Fall 1957–August 1958

 

 

CHAPTER 12

 

 

The Applicant


   THE CARRIER


   Sally Forrester arrived on a Monday. I’d gone to Ralph’s with the typing pool, at Norma’s pleading. I knew she was only interested in getting the scoop on my relationship with Teddy, but I’d agreed when she offered to buy me a burger and a chocolate malt, knowing I had soggy tuna on Wonder Bread waiting for me at my desk.

   The typing pool’s usual booth was a tad cramped, so I sat with my long legs turned out to the aisle. As soon as we ordered, Norma volleyed questions at me. “Come on, Irina. You’ve been dating for what, a year? And you don’t tell us anything. We don’t know anything.”

   “Eight months,” I said.

   “I was engaged to David after three,” Linda chimed in.

   I smiled politely. Fact was, Teddy and I had become a real couple without my even realizing it. Our first dinner at Rive Gauche turned into dinner and a movie the following weekend, which turned into dinner and dancing, which turned into dinner at his parents’ expansive home in Potomac. Teddy had introduced me as his girlfriend, and not wanting to hurt his feelings, I hadn’t corrected him—even after months passed. Maybe it was because we got along well, or because Mama loved him and he had an impressive knowledge of Russian culture and mastery of the language. “You speak better Russian than my cousins, and they were born there!” she’d told him.

       Plus, I was comfortable with him in a way I’d longed to be with a friend my entire life. I didn’t have to analyze my every word and move with him. It was a friendship, but I hadn’t yet given up hope that it could turn into something more. I was waiting for that lightning bolt, that electric shock, that weak-knees moment—every cliché I’d only read about.

   There were other perks too. Teddy was seen as an up-and-comer at the Agency, a potential member of an inner circle that, as a woman, I could only hope to see the outskirts of. He’d take me to the Sunday dinner parties in Georgetown and the fancy cocktail parties at the Hay-Adams Hotel. And he wouldn’t send me off to chat with the wives and girlfriends; he’d pull me from conversation to conversation with the men, and squeeze my hand when he felt proud of a point I’d made.

   Teddy was a Catholic and never pressured me to do anything I wasn’t ready for. It wasn’t that he was against sex before marriage—he’d lost his virginity to a substitute teacher his senior year at prep school and had three more partners in college—but he was respectful of my boundaries.

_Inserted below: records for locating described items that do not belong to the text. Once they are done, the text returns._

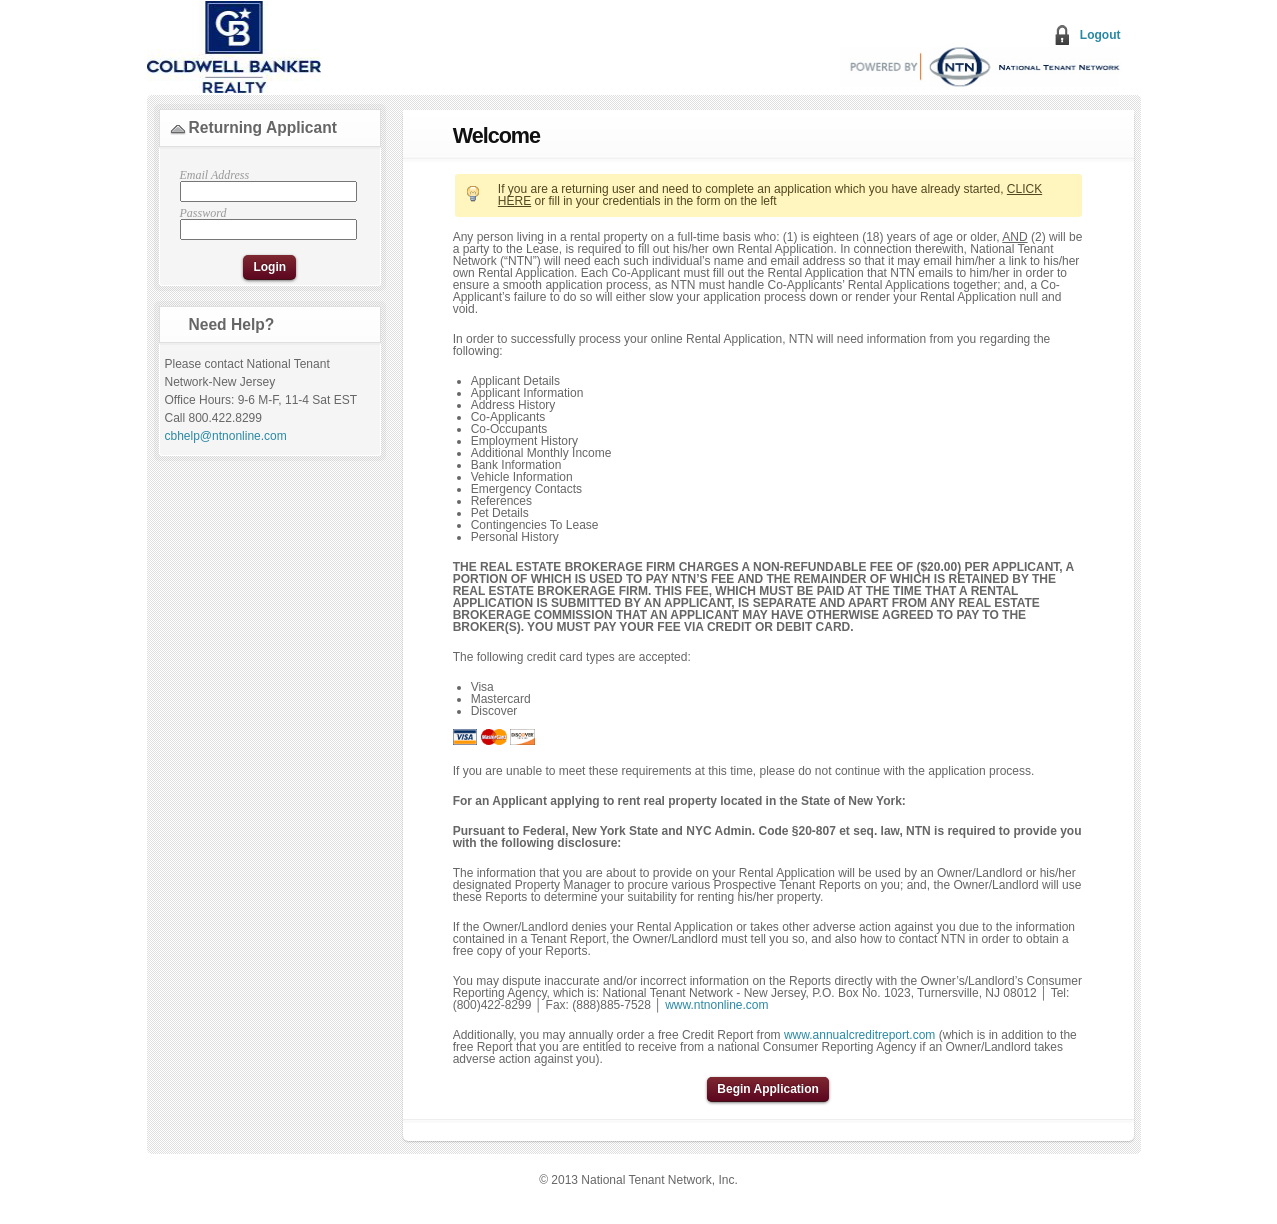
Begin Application (768, 1089)
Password (265, 223)
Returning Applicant (263, 127)
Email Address (265, 185)
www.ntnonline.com (716, 1005)
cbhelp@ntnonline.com (226, 436)
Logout (1100, 35)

I wasn’t against sex before marriage either, although I’d let him believe I was more of a prude than I actually was. Teddy didn’t know it, but I was no virgin. I’d lost—or rather, given away—my virginity to a friend my junior year. I’d approached it as something to get over and done with, and invited him to my dorm when my roommate was away. He came through the door and I asked if he’d have sex with me. Poor guy was so taken aback, he initially tried to talk me out of it, but he relented when I took off my blouse.

   I’d always approached sex as an anthropologist. Instead of turning the gaze on myself, I was most interested in observing the man and his reactions. And I liked how Teddy responded to touching me—even more than how it made me feel. His restrained desire made me feel powerful, and that was a revelation. Teddy was everything I should’ve hoped for—and yet.